>> Start SOURCE PASSAGE

To the extent that the “benefits decision” we evaluate here was the ultimate
decision not to reimburse Foster’s Plan account, the record shows that the Plan
Administrator took “active steps to reduce potential bias and promote accuracy.” Glenn,
554 U.S. at 117. The Plan sought outside counsel in the matter, and conducted an
investigation. The Plan Administrator permitted Foster to appeal its initial determination.
For all these reasons, the Plan Administrator’s inherent conflict of interest is of minimal
importance to our analysis, and does not alter our conclusion that there was no abuse of
discretion. See id.; Murphy, 619 F.3d at 1157 n.1.
B. Nonforfeitability
Before evaluating the Plan Administrator’s decision, we first address Foster’s
legal contention that because he personally never received his money, the Plan
Administrator’s decision violated ERISA’s nonforfeitability provision, 29 U.S.C. §
10
1053(a). The district court concluded that ERISA’s nonforfeitability provisions could not
be interpreted to mean that the plan must act as “insurer against any and all wrongful
actions by third parties.” Aplt. App. at 608 (Order at 6). The district court’s
interpretation of ERISA is a question of law that this Court reviews de novo. See
Kellogg v. Energy Safety Servs. Inc.,
544 F.3d 1121, 1125 (10th Cir. 2008). We
conclude there was no prohibited forfeiture.

>> End SOURCE PASSAGE
>> Start DATA EXTRACT

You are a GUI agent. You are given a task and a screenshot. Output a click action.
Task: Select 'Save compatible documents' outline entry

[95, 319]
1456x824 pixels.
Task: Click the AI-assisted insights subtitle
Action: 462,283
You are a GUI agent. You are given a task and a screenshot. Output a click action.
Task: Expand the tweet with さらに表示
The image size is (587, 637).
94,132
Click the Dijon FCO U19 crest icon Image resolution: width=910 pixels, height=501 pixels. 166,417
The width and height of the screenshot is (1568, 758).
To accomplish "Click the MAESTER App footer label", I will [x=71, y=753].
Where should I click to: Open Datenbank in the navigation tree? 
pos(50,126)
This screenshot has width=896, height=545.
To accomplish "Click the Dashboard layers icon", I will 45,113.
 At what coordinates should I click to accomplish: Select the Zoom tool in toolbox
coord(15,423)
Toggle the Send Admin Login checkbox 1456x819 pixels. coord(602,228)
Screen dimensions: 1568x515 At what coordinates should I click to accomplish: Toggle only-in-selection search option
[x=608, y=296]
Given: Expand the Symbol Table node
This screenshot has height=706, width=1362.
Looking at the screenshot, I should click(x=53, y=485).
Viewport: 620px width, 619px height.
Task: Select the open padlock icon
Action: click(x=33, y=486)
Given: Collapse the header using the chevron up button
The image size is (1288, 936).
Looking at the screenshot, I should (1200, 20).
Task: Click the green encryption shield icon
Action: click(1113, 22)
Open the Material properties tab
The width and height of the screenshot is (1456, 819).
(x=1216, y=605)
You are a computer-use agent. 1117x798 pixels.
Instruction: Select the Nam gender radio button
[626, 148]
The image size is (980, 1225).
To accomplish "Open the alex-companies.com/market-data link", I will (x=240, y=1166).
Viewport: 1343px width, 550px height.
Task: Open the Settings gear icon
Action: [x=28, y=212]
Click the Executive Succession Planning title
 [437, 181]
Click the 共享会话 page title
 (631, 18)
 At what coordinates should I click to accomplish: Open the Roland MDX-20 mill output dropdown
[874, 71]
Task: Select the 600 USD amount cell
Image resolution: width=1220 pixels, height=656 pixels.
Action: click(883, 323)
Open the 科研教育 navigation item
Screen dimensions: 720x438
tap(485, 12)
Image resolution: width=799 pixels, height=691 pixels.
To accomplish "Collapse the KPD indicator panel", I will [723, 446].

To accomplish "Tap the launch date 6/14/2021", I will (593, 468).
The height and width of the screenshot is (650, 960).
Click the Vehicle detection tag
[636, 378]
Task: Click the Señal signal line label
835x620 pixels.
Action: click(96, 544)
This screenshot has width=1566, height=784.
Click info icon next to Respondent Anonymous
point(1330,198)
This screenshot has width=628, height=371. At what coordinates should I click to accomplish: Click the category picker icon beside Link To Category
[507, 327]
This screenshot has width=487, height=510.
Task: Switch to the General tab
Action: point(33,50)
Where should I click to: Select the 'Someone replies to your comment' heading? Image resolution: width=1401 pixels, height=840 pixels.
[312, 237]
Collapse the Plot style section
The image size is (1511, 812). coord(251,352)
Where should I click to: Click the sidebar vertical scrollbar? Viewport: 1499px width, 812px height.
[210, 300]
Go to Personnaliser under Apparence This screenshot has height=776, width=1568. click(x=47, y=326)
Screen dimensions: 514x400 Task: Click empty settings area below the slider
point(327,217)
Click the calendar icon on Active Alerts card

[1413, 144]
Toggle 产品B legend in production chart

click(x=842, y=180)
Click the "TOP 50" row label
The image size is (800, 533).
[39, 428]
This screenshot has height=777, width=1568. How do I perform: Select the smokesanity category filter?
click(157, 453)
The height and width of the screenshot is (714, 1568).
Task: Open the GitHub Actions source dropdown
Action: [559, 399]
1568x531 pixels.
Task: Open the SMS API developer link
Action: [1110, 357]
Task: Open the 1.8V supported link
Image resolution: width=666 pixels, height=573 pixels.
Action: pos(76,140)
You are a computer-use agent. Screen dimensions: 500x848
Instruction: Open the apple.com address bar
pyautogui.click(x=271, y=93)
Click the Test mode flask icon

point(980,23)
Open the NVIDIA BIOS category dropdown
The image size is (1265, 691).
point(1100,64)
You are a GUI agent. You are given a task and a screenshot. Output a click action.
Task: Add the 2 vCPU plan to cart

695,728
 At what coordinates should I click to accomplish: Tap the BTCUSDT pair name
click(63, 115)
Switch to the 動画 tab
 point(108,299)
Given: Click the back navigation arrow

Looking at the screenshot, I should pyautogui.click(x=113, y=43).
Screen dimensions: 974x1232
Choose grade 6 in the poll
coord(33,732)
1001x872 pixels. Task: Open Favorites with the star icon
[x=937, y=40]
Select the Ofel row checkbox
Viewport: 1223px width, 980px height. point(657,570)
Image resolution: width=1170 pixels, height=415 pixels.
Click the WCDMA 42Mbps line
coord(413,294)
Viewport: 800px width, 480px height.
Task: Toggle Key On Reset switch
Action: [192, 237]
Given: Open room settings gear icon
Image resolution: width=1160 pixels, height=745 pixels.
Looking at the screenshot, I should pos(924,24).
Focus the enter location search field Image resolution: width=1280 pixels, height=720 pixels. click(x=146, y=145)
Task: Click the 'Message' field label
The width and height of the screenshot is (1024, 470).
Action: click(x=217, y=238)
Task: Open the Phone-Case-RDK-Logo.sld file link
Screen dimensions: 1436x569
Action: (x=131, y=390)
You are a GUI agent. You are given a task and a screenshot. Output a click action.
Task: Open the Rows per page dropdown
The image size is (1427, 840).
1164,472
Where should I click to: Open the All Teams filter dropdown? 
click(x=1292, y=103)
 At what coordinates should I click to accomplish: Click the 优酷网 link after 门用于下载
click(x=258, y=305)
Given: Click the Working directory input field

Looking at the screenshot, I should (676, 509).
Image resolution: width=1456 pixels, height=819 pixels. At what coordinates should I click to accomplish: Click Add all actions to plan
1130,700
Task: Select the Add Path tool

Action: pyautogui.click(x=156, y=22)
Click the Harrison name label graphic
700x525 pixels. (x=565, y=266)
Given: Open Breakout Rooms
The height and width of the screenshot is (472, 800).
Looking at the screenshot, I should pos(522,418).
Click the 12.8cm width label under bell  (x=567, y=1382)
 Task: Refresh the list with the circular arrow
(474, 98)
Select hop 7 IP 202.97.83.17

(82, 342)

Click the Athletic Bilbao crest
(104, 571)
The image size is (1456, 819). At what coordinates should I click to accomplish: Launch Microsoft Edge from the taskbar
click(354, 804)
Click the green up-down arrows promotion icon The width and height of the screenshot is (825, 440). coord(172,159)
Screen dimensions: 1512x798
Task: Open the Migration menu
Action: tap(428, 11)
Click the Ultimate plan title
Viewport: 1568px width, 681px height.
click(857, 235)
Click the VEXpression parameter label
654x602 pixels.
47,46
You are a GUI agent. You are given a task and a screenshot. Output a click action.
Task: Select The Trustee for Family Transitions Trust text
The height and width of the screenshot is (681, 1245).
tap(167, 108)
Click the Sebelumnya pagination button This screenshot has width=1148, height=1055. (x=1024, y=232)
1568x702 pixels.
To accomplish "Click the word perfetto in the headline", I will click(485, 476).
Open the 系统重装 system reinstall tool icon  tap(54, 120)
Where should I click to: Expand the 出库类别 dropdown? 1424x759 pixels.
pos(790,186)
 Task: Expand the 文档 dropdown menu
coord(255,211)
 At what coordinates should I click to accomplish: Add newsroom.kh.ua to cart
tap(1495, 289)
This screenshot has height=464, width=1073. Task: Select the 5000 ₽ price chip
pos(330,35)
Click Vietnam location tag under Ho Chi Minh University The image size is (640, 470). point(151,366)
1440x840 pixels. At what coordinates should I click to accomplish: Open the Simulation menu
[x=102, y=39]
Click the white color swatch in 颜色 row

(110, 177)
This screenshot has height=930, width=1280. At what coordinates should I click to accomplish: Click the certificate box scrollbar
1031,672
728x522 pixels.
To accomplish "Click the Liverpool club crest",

>> End DATA EXTRACT

## [PROBLEMS TO SOLVE]
(1) According to the opinion excerpt, why is the Plan Administrator's inherent conflict of interest of minimal importance to the court's analysis? Answer in one to three sentences.
(2) In the opinion excerpt, under what standard does the court review the district court's interpretation of ERISA?
(3) Write out the passage of the opinion excerpt that begins with "B. Nonforfeitability" and runs up to and including "no prohibited forfeiture.".
Rely only on the opinion excerpt for your answers.

## [RESPONSES BY TASK]
(1) The Plan Administrator took active steps to reduce potential bias and promote accuracy. It sought outside counsel, conducted an investigation, and permitted Foster to appeal its initial determination.

(2) De novo, because the interpretation is a question of law.

(3)
B. Nonforfeitability
Before evaluating the Plan Administrator’s decision, we first address Foster’s
legal contention that because he personally never received his money, the Plan
Administrator’s decision violated ERISA’s nonforfeitability provision, 29 U.S.C. §
10
1053(a). The district court concluded that ERISA’s nonforfeitability provisions could not
be interpreted to mean that the plan must act as “insurer against any and all wrongful
actions by third parties.” Aplt. App. at 608 (Order at 6). The district court’s
interpretation of ERISA is a question of law that this Court reviews de novo. See
Kellogg v. Energy Safety Servs. Inc.,
544 F.3d 1121, 1125 (10th Cir. 2008). We
conclude there was no prohibited forfeiture.